Dr. Hacker said he realized in 2010 that a rigorous recalculation could finally be made if he used newly available detailed census data presented on the Internet by the Minnesota Population Center at the University of Minnesota.
The center’s Integrated Public Use Microdata Series had put representative samples of in-depth, sortable information for individuals counted in 19th-century censuses. This meant that by sorting by place of birth, Dr. Hacker could count only the native-born.
Another hurdle was what Dr. Hacker called the “dreadful” 1870 census, a badly handled undercount taken when the ashes of the war were still warm. But he reasoned a way around that problem.
Because the census takers would quite likely have missed as many women as men, he decided to look at the ratio of male to female deaths in 1870. Next, he examined mortality figures from the decades on either side of the war — the 1850s and 1870s — so that he could get an idea of the “normal” ratio of male to female deaths for a given decade. When he compared those ratios to that of 1860-70, he reasoned, he would see a dramatic spike in male mortality. And he did. Subtracting normal attrition from the male side of the equation left him with a rough estimate of war dead.

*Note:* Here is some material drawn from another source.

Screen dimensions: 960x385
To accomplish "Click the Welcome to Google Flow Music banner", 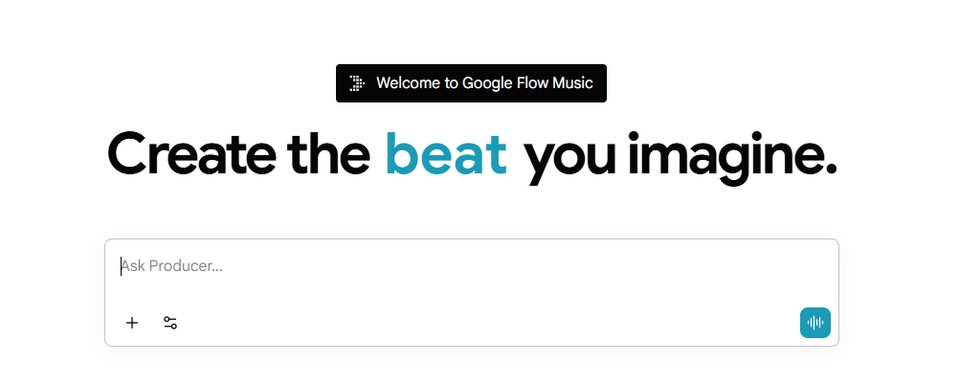I will pos(471,83).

It was a better estimate than Fox and Livermore had produced, but Dr. Hacker made it clear that his was not the final answer. He had made several assumptions, each of which stole accuracy from the final result. Among them: that there were no war-related deaths of white women; that the expected normal mortality rate in the 1860s would be the average of the rates in the 1850s and 1870s; that foreign soldiers died at the same rate as native-born soldiers; and that the War Department figure of 36,000 black war dead had to be accepted as accurate because black women suffered so terribly both during and after the war that they could not be used as a control for male mortality.
The study had two significant shortcomings. Dr. Hacker could make no estimate of civilian deaths, an enduring question among historians, “because the overall number is too small relative to the overall number of soldiers killed.” And he could not tell how many of the battlefield dead belonged to each side.
“You could assume that everyone born in the Deep South fought for the Confederacy and everyone born in the North fought for the Union,” he said. “But the border states were a nightmare, and my confidence in the results broke down quickly.”
With all the uncertainties, Dr. Hacker said, the data suggested that 650,000 to 850,000 men died as a result of the war; he chose the midpoint as his estimate.
He emphasized that his methodology was far from perfect. “Part of me thinks it is just a curiosity,” he said of the new estimate.
“But wars have profound economic, demographic and social costs,” he went on. “We’re seeing at least 37,000 more widows here, and 90,000 more orphans. That’s a profound social impact, and it’s our duty to get it right.”